Text under study:

Decreased insulin sensitivity (insulin resistance, IR) is a fundamental abnormality in patients with type 2 diabetes (T2D), and a major risk factor for cardiovascular disease (CVD). We led a genome wide association study (GWAS) for direct measures of IR and identified a novel IR gene, N-acetyl transferase 2 (NAT2). Non- synonymous coding variants in NAT2 were associated with increased IR independently of body mass index as well as IR-related traits. Knockdown and overexpression of the mouse ortholog Nat1 led to changes in glucose homeostasis in adipocytes and myoblasts. Nat1 deficient mice (Nat1 KO) had decreased insulin sensitivity and elevations in fasting blood glucose, insulin and triglycerides. Nat1 is highly co-regulated with key mitochondrial genes and RNA-interference mediated silencing of Nat1 leads to mitochondrial dysfunction characterized by increased intracellular reactive oxygen species and mitochondrial fragmentation as well as decreased mitochondrial membrane potential, biogenesis, mass, cellular respiration and ATP generation. Nat1 KO mice have a decrease in basal metabolic rate and exercise capacity without altered thermogenesis versus Nat1 wild type (Nat1 WT) mice. Nat1 KO mice also have changes in plasma metabolites and lipids, such as decreased levels of acylcarnitines, and indirect calorimetry data shows decreased utilization of fats for energy, suggesting that Nat1 deficiency is associated with an impaired fatty acid oxidation (FAO). New data indicate that supernatant from Nat1 deficient liver cells results in IR in adipocytes. Our overall hypothesis is that Nat1 binds to and regulates key mediators of mitochondrial function and energy balance in the liver ultimately leading to IR. Using our unique resources including a liver specific knockout mouse (Nat1 LKO), we will test this hypothesis and elucidate the mechanisms of insulin resistance caused by Nat1 deficiency. Nat1 is known to acetylate certain drugs and carcinogens but the endogenous substrate/s are unknown. Studies in Aim 1 will identify Nat1 protein-protein interactions and Nat1 acetylation substrates that regulate energy balance and metabolism. Our hypothesis is that Nat1 binds key regulators of mitochondrial function.
In Aim 2 we will define the specific mitochondrial defects in Nat1 deficiency. Our hypothesis is that Nat1 deficiency causes impaired FAO and that this can be rescued by augmenting ?-oxidation.

Records shown:
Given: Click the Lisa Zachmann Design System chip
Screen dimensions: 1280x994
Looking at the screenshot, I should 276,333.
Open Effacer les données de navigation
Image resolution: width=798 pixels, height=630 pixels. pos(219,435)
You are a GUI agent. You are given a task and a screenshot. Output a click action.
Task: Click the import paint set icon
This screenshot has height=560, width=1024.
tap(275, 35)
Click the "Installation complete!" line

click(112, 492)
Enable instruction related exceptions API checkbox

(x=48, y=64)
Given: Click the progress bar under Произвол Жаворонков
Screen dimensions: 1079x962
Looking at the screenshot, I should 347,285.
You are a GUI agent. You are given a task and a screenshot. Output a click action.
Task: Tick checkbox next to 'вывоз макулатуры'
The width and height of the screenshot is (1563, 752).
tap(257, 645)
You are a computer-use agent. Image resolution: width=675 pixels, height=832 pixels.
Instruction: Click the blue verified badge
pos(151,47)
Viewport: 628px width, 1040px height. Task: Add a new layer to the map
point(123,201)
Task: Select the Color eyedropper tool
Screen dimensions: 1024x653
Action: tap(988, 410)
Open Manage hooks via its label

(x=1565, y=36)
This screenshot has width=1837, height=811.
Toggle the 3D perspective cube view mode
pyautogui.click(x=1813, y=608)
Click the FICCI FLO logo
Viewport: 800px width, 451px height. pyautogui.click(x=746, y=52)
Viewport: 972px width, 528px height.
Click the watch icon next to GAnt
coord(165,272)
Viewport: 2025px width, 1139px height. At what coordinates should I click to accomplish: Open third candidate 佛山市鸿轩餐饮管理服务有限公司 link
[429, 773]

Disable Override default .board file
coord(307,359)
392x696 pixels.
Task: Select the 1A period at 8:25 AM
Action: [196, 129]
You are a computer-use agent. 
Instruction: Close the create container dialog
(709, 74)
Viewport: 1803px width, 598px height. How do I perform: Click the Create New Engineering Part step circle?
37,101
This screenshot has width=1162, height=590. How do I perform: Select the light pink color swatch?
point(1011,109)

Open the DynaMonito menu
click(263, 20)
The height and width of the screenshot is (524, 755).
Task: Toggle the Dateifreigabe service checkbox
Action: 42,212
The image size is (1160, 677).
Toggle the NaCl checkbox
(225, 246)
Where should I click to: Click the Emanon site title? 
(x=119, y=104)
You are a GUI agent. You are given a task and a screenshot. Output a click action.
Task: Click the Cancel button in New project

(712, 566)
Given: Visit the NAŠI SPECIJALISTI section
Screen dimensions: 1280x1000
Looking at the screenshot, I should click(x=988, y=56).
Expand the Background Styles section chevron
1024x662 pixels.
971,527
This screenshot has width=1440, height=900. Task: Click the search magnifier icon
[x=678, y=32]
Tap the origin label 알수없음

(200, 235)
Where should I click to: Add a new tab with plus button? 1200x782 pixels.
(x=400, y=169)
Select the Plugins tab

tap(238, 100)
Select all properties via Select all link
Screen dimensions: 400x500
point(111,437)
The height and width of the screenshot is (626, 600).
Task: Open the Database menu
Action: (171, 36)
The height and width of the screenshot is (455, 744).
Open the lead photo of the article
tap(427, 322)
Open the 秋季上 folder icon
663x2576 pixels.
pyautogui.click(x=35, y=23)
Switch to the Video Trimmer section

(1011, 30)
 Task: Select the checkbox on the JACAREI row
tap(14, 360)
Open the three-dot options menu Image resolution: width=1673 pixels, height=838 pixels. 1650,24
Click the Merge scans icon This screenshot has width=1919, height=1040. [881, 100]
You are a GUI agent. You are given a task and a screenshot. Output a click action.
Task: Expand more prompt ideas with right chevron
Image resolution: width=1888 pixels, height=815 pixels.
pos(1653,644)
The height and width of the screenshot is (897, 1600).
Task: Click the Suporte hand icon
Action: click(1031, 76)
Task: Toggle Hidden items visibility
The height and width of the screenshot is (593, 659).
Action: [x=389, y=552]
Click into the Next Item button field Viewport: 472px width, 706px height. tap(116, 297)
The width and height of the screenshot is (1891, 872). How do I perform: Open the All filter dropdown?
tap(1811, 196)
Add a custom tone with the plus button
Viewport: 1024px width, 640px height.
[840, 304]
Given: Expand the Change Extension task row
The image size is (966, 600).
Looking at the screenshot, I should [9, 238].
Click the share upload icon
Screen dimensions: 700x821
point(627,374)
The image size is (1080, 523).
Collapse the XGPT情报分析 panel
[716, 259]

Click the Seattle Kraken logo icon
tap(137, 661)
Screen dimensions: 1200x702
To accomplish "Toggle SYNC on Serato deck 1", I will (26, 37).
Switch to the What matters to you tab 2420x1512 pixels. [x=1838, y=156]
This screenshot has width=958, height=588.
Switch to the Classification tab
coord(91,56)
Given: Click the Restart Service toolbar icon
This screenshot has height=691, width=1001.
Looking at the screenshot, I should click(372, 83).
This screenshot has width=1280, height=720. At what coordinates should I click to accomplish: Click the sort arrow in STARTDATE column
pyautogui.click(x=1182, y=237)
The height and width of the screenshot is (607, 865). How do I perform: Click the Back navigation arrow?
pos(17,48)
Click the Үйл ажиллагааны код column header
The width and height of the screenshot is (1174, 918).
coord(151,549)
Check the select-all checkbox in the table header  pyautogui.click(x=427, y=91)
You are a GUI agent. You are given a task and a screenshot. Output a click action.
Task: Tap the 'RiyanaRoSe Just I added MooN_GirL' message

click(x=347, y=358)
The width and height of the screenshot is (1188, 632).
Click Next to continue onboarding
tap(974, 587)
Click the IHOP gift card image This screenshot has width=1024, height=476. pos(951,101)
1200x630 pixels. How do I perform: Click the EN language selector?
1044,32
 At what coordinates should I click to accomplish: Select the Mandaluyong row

What this exercise asks:
• A. Return everything in the Nat1 abstract from "In Aim 2 we" down to "by augmenting ?-oxidation.".
• B. Answer these questions from the Nat1 abstract:
(i) Which gene did the genome wide association study identify as a novel insulin resistance gene?
(ii) What liver-specific mouse is named among the resources for testing the hypothesis?
(iii) What will the studies in Aim 1 identify?
Nothing in the lines affects the work on the Nat1 abstract.

Answers to each task:
• A.
In Aim 2 we will define the specific mitochondrial defects in Nat1 deficiency. Our hypothesis is that Nat1 deficiency causes impaired FAO and that this can be rescued by augmenting ?-oxidation.

• B.
(i) N-acetyl transferase 2 (NAT2)
(ii) A liver specific knockout mouse (Nat1 LKO)
(iii) Nat1 protein-protein interactions and Nat1 acetylation substrates that regulate energy balance and metabolism